Two people create a baby. Is it natural to then conclude, they have responsibility for taking care of the baby. It is also understandable, considering how humans are in general, those two people will be married and have multiple babies together.
And whoever said a nuclear family is inherently patriarchal?
The reason why leftists don't like the nuclear family, is because they don't like private property. They want everything, including children, to be owned by the collective state. They are collectivist who hate any kind of individual identity, including family identity. It is quite evil.
@Mzp1,
eg, collectivism.
Why do you think prehistory was collectivist, if so few recorded human societies are like this?
Marxists in archaeology came up with this idea of a collectivist past. I consider many archaeologists as marxists with shovels. Considering how willing Marxists are to lie for the sake of political gain, I don't take their view of human society seriously. Despite how mainstream one form of it or another is in archaeology.
I can't imagine, collectivism ever being the norm for humanity at any time.

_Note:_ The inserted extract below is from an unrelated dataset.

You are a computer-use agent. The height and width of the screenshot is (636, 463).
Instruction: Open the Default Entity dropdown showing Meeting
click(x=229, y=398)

There's a ying and yang in human nature. In one sense we are collectivists. In another sense we have self ambition. But Marxism, collectivism is such an extreme ying that it would be rare for humans in history to live by it.

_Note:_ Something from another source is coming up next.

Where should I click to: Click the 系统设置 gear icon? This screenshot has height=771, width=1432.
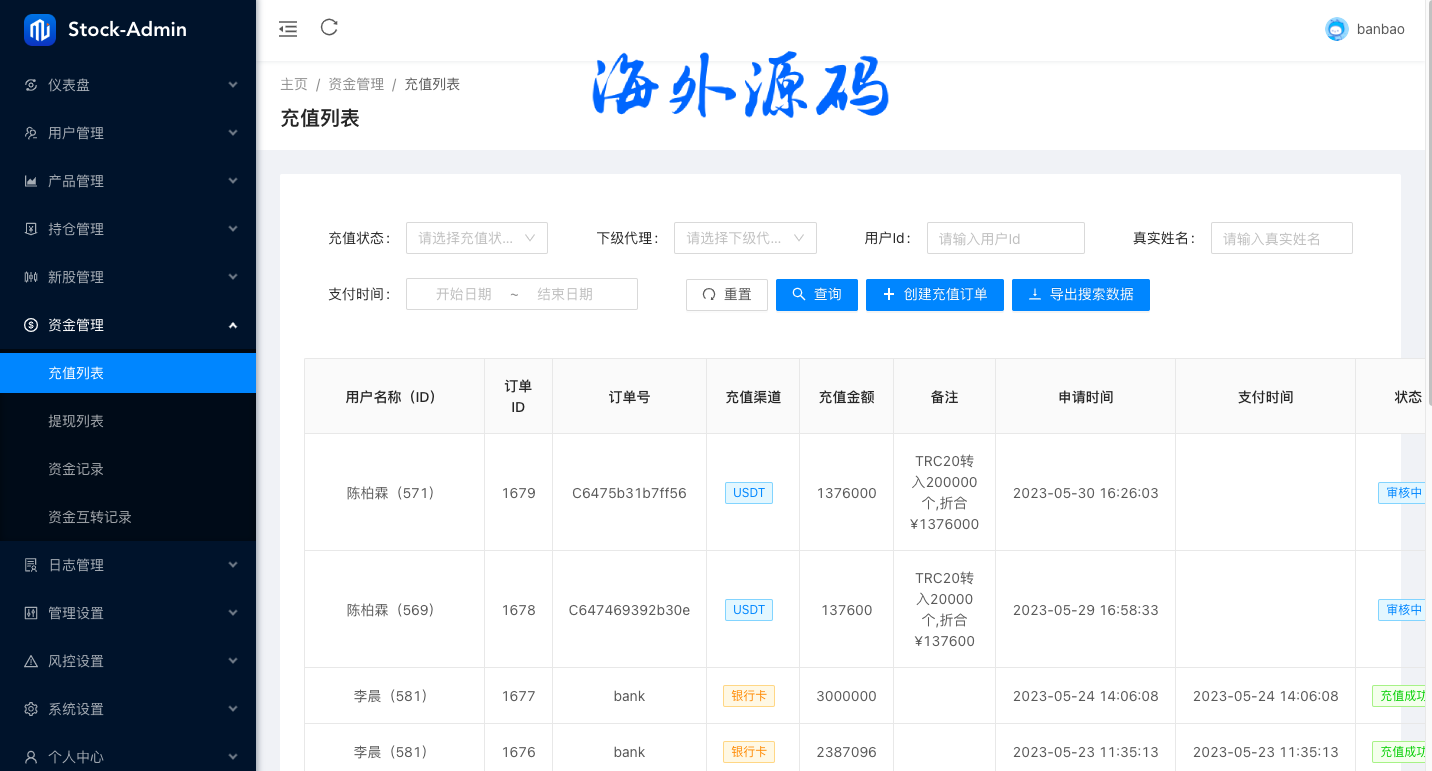(x=31, y=709)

To put it in an ancient context. I think humans are more prone to gain land for themselves and their family, to acquire precious metals and ornaments for themselves and their family, than to share it with a collective.
To talk about Patriarchy, to me it originates in a world in which men are the ones who did those things. Then afterwards they got married. Why should they collectively share, what is rightfully theirs, with their wife?

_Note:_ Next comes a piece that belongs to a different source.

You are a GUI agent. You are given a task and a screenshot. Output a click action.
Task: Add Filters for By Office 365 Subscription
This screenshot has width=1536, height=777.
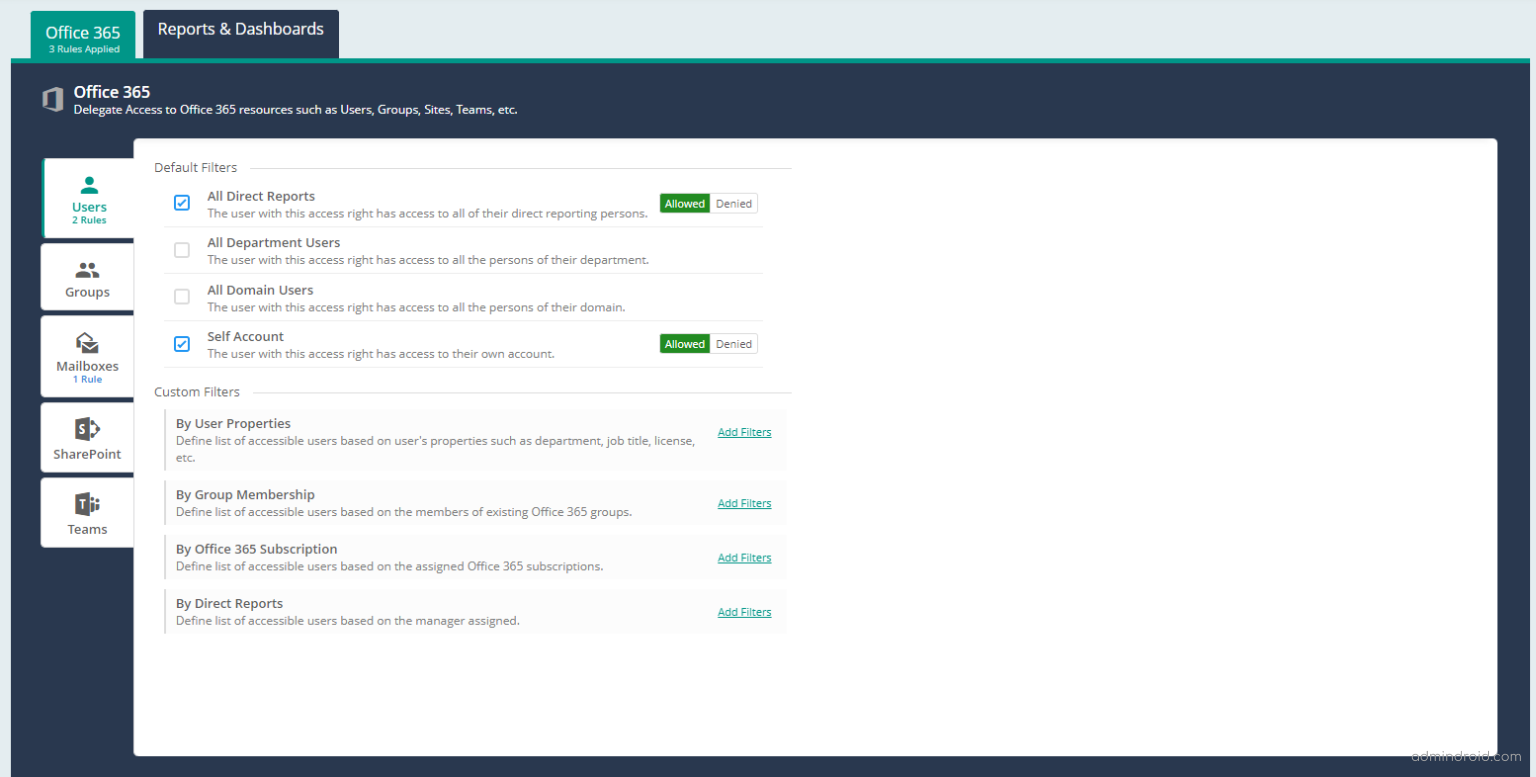(744, 557)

The idea behind Marxism, is the person with self-interest who owns something for themselves, has something which other people deserve. It is this idea, as long as humans act out of their own self-interest, other people will not get what they want.
Is this really true? The level of denial of self in marxism/collectivism is too passive.
Ok, so the idea of patriarchy is men have something women should also have. They should have the same stuff. But why should this be? If men rightfully earn it, the assumption should be they deserve it. And how much do men have that women don't have, really?
I question, how much self-interest/ownership really prevents other people having what they want. There is a such thing as choice. I question definitions of things like Patriarchy and any -archy. I know Marxists intentionally exaggerate how much stuff people are denied in them.
I think the problem we have today is the idea that Patriarchal equals Abuse. This is not the case in the majority of households. So again we see minority ideas being inflated to a disastrous scale...
Did anyone of you see this?
"The largest-ever study of almost 2,000 DNA samples carried out by researchers at Pompeu Fabra university (UPF) in Barcelona has confirmed the “genetic singularity” of the Basques in Europe. The investigation, however, found that this difference only began to emerge 2,500 years ago in the Iron Age. “Our analyses confirm that Basques were influenced by the major migration waves in Europe until the Iron Age, in a similar pattern as their surrounding populations,” the authors explain in the study published in the journal Current Biology."
https://tinyurl.com/y2c9bjpk
@Carlos Aramayo
https://eurogenes.blogspot.com/2018/02/migration-of-bell-beakersbut-not-from.html
The Cambodian rural people are still essentially matriarchal in that the husband goes to live in his bride’s house, at least for the first 3 years or so. I think there is a different technical term for this, but rural Cambodia is not a patriarchal society. This has the advantage that the man can go to war (or participate in forced irrigation projects, building economically useless temples etc.) while his family is secure in the extended family of his wife’s parents and relatives. It worked for the Angkor empire, and still worked up to the recent conflicts which only ended 30 years ago. In modern society, it is being eroded by the need to move to cities for employment, (wife following husband) and under the influence of Chinese intermarriages – which might be about 30% in cities.
Does a patriarchal society favor mobility?